Conto: Old Woman River...

“– Às vezes me arrependo de ter conhecido você – eu disse. – Não gosto de dizer isso, mas é a verdade. Antes de você eu não sabia como era estar perto de gente deprimida.
(...)
– Estou cansada de viver e tenho medo de morrer – Glória disse.
– Ora, essa é uma idéia legal para uma música – disse James Bates, que escutou tudo. –Você podia compor uma música sobre um velho negro no rio que estava cansado de viver e tinha medo de morrer. Ele poderia estar carregando algodão e enquanto isso cantava uma música para o rio Mississipi. Ora, sei de um bom título... você podia chamar de Old Man River...”
Mas não se matam cavalos?
Horace McCoy

“A mente humana é um rio por vezes turbulento que deságua em si mesmo.

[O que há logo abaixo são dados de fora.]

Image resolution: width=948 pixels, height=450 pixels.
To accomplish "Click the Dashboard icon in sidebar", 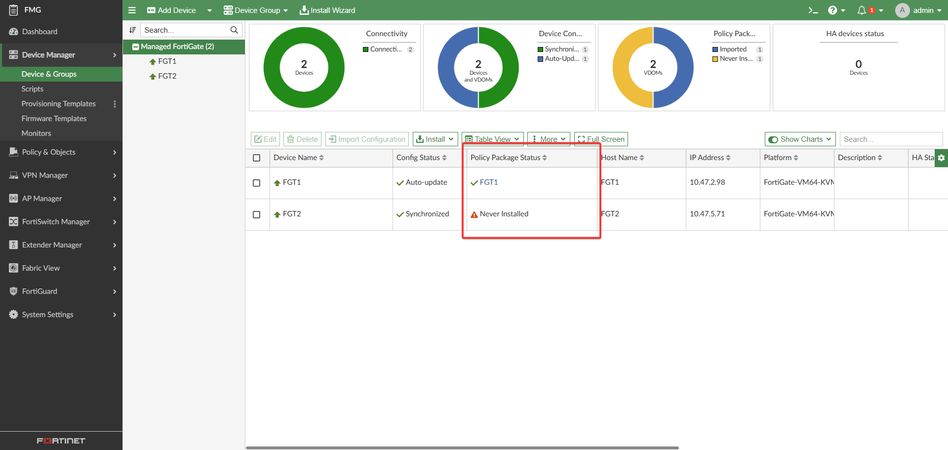I will 13,32.
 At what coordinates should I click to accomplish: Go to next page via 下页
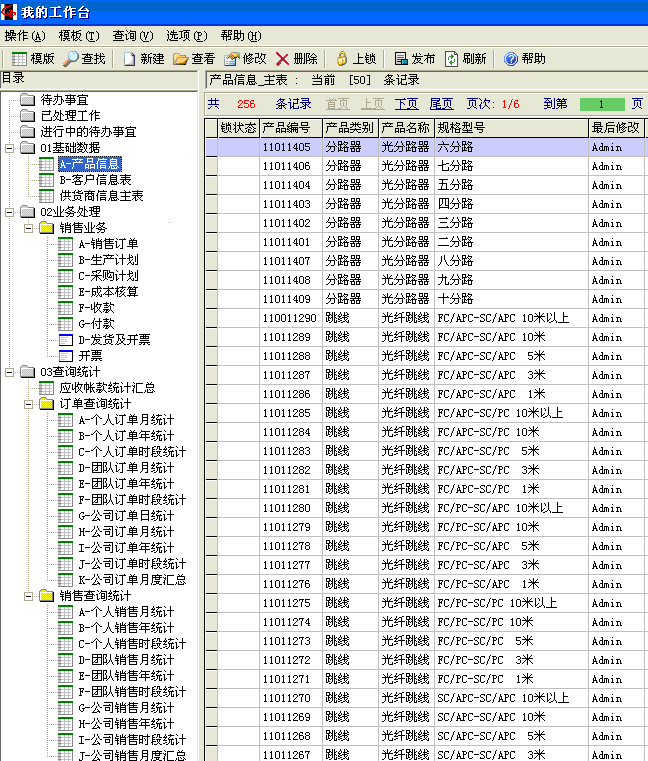(406, 104)
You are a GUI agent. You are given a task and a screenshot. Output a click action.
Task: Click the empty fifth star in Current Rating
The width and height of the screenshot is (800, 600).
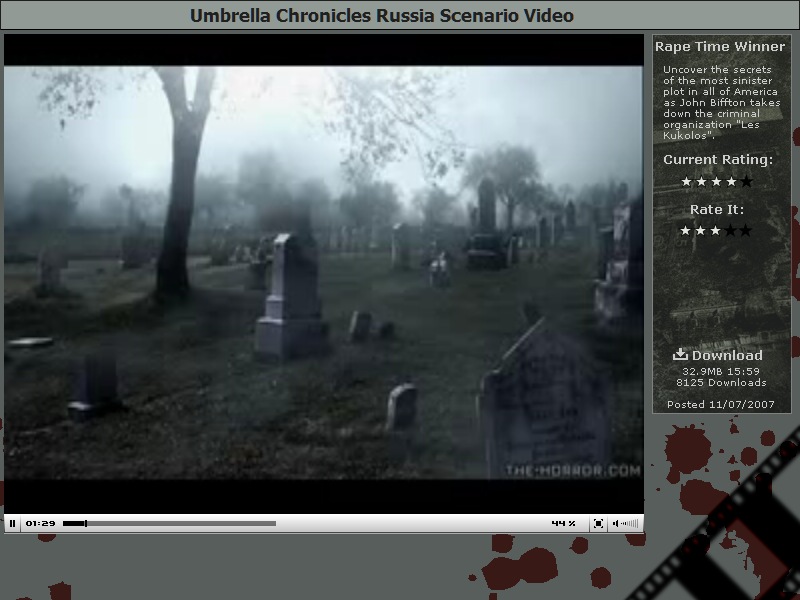[x=746, y=181]
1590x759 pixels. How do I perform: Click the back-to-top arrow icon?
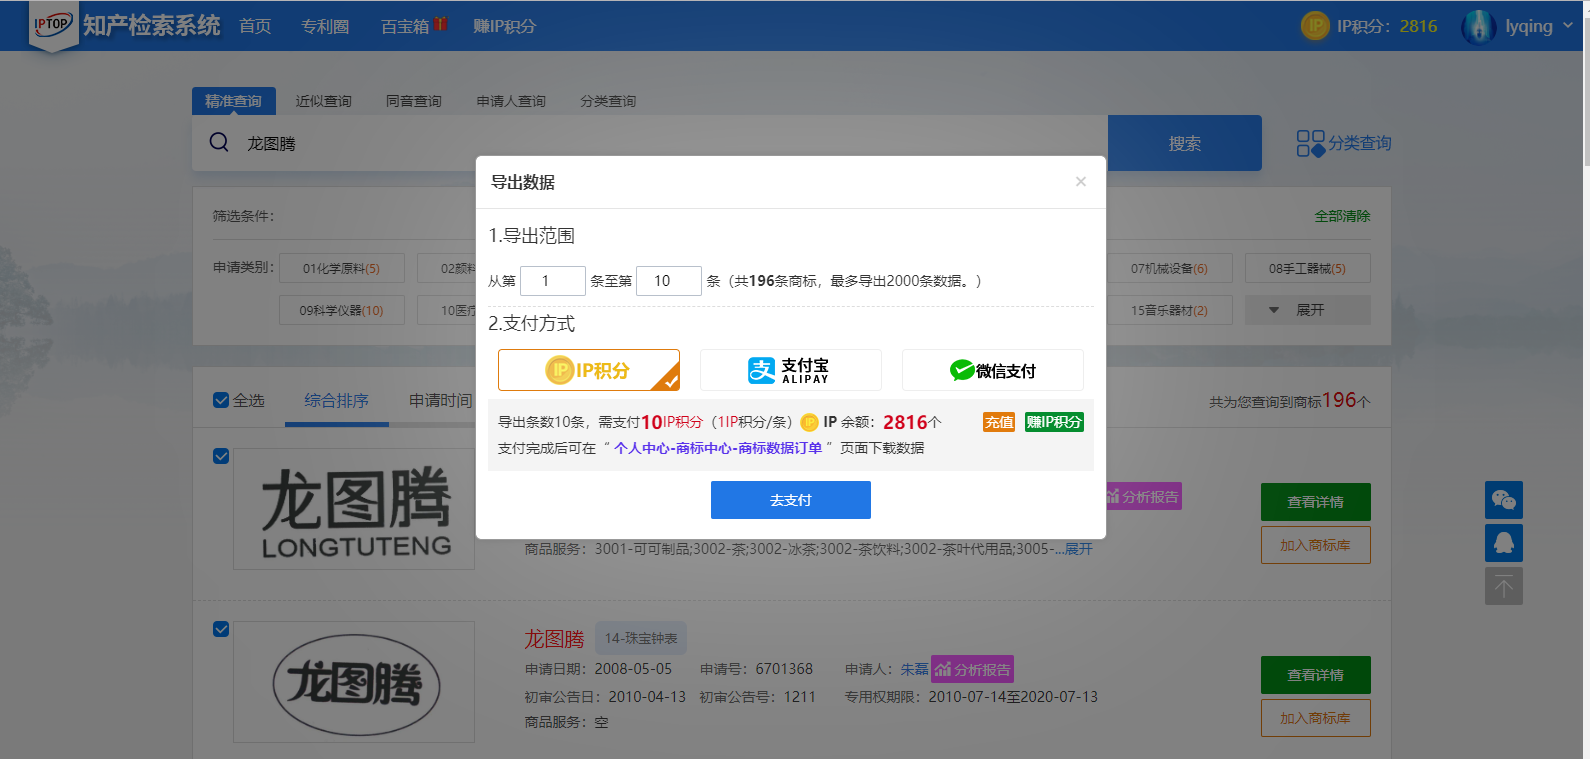tap(1503, 587)
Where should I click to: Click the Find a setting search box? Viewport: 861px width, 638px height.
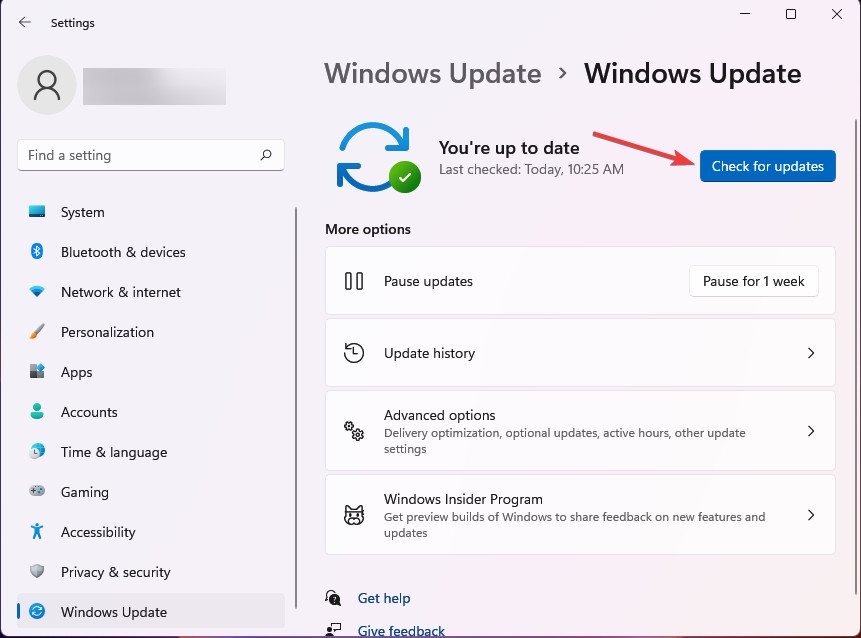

Portanto, não se espante se ao tentar compreender alguém se sinta preso em um turbilhão, pois se lembre que você também és um rio, turbulento ou não.”
Hermes Locke

Uma coisa não se pode dizer de Ofélia, que não fosse determinada. Prova disso foi o episódio da ponte, na qual demonstrou muita determinação em se conservar viva. Os detalhes a seguir me foram cedidos por um conhecido da equipe forense que investigou o caso.
Na noite de sábado passado, por volta das onze horas, Ofélia, solteira de 39 anos, operadora de telemarketing, residente de uma kitnet no Centro foi vista saindo de seu prédio com uma sacola de feira indo a pé à ponte que liga o Centro com o “Bairro do Socorro”.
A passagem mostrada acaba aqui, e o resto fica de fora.